Poland basketball team gave it their best shot



For the first time in 30 years, the boys basketball team of Poland Seminary High School made it to the state tournament in Columbus. Unluckily for the young men however, their opponent was the team from Akron St. Vincent-St. Mary whose 6-foot-7 junior superstar LeBron James was just named Ohio's Mr. Basketball for the second year in a row. The local boys played as well as they could, but were simply outmatched by a bigger and stronger team.
On Thursday, Kent State shocked Pitt, Indiana knocked off Duke, and Missouri bounced UCLA. But on a day of NCAA upsets, there was not enough lightning left to reach prep basketball in Schottenstein Arena as SVSM took the outmatched Bulldogs to school.

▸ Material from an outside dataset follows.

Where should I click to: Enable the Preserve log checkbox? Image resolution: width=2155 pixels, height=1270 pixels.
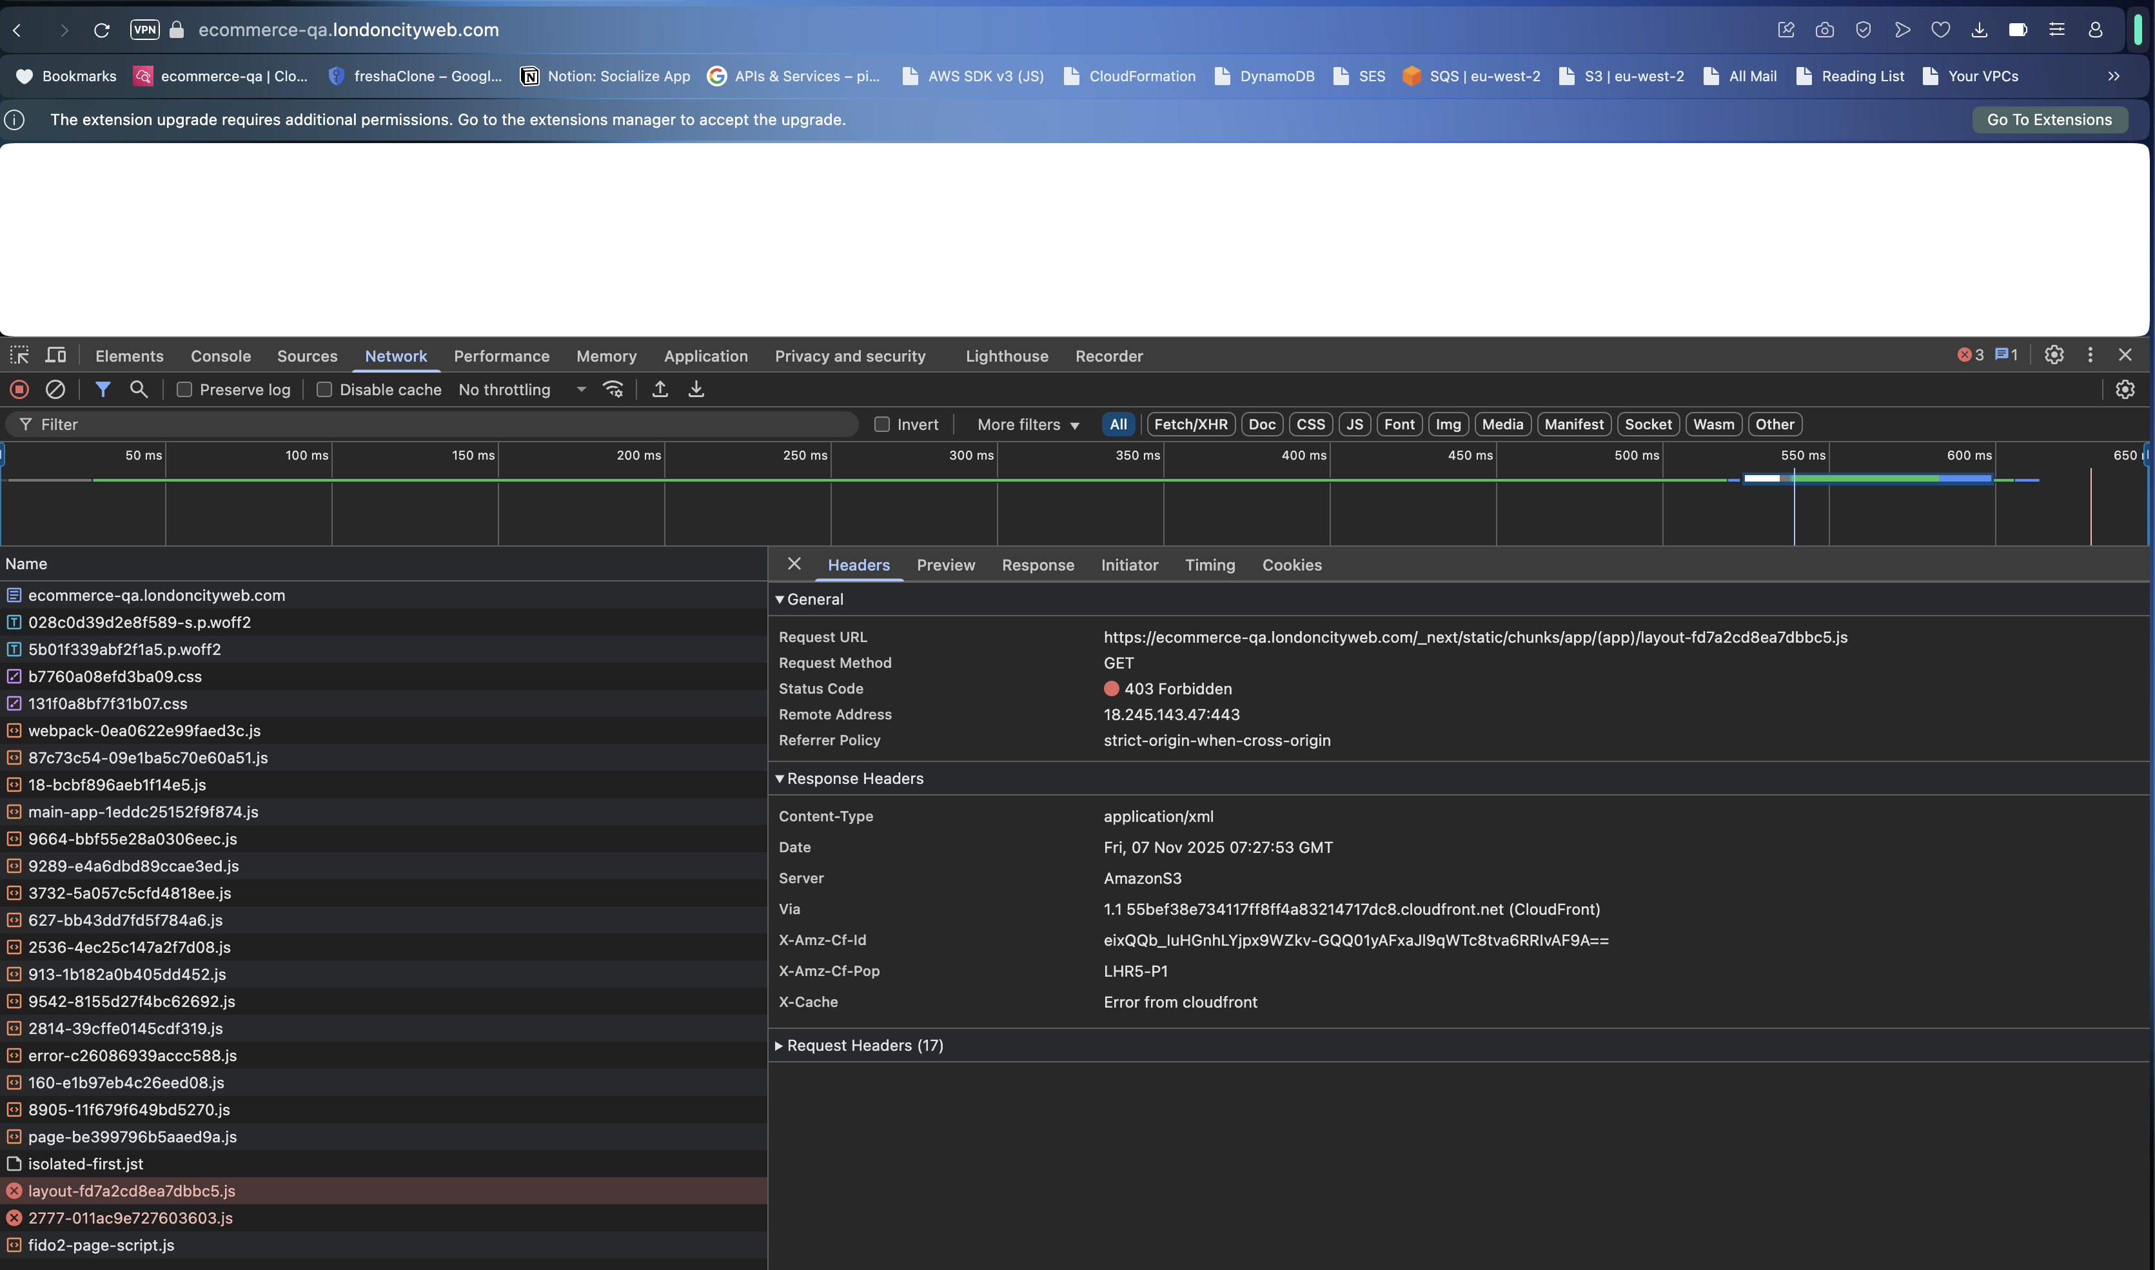184,389
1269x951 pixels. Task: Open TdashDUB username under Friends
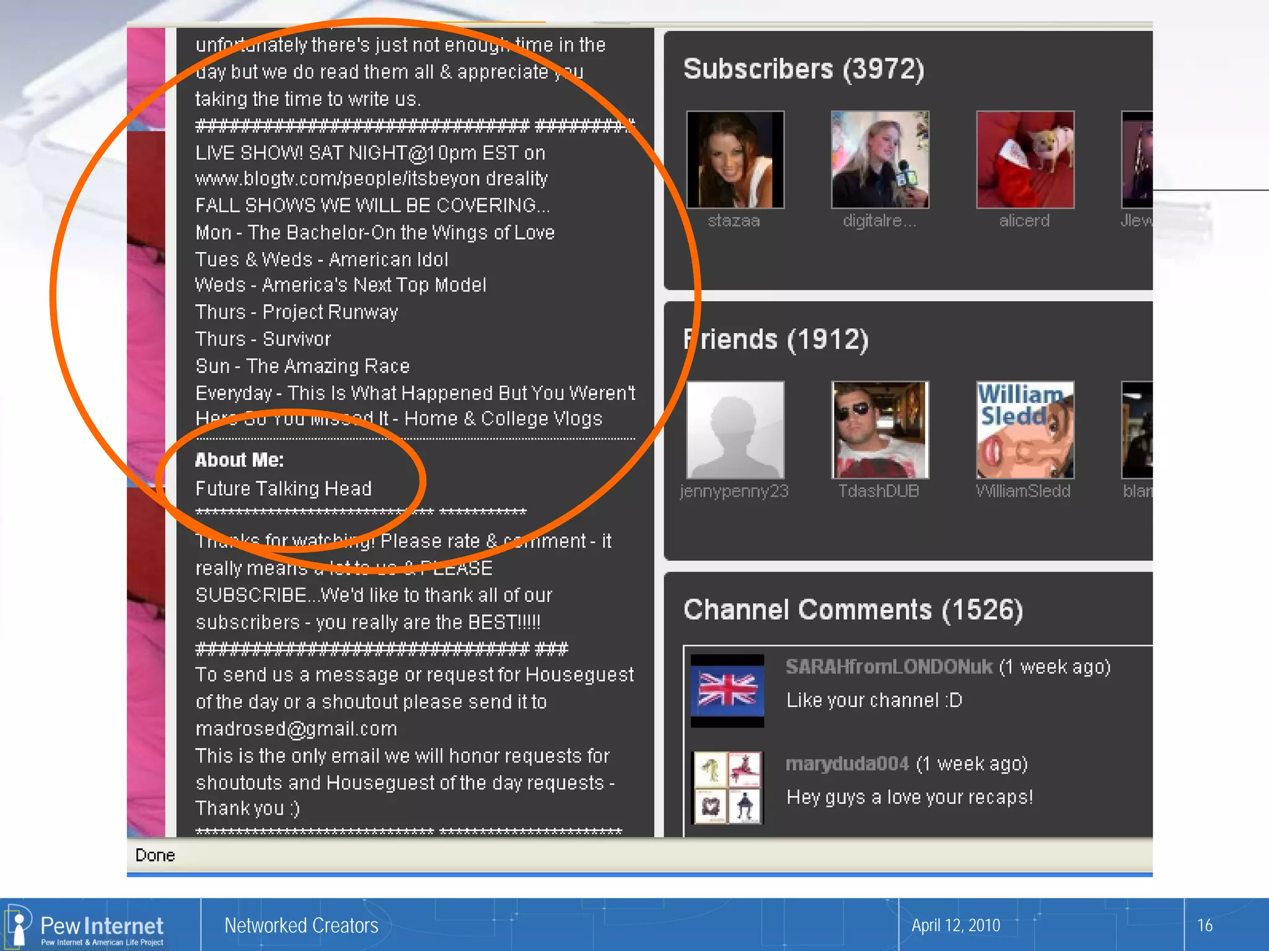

Perhaps against another team of mere mortals, Poland might have had a chance. However, with James already deified on a Sports Illustrated cover, the local boys had to contend not only with a man of myth but with a team that hasn't lost a game to an Ohio team for the past three years.
Grace under fire: That they played as hard as they did is a credit to their coach Ken Grisdale, the thousands of Poland fans who made the trip to Columbus and, of course, the young men themselves. It had to have been hard for the Bulldogs to know they were the underdogs unable to get much of anything going against the Irish. Still, the team's enthusiasm about making it to the Division II "final four" despite losing 76-36 showed a graciousness in defeat that most high school kids have trouble mustering.
Jamie Dunn, Poland's two-time Metro Athletic Conference player of the year, had the challenge of guarding the considerably taller James. "When I look back on this when I'm older," he said, "I'll be able to tell my kids I went up against LeBron." There are probably a lot of North Carolinians who played basketball when they were in high school who have similar memories of Michael Jordan.
And while James is expected to go right from high school to the NBA, the boys of Poland will have their own bright futures to look forward to -- even if that's a small consolation now.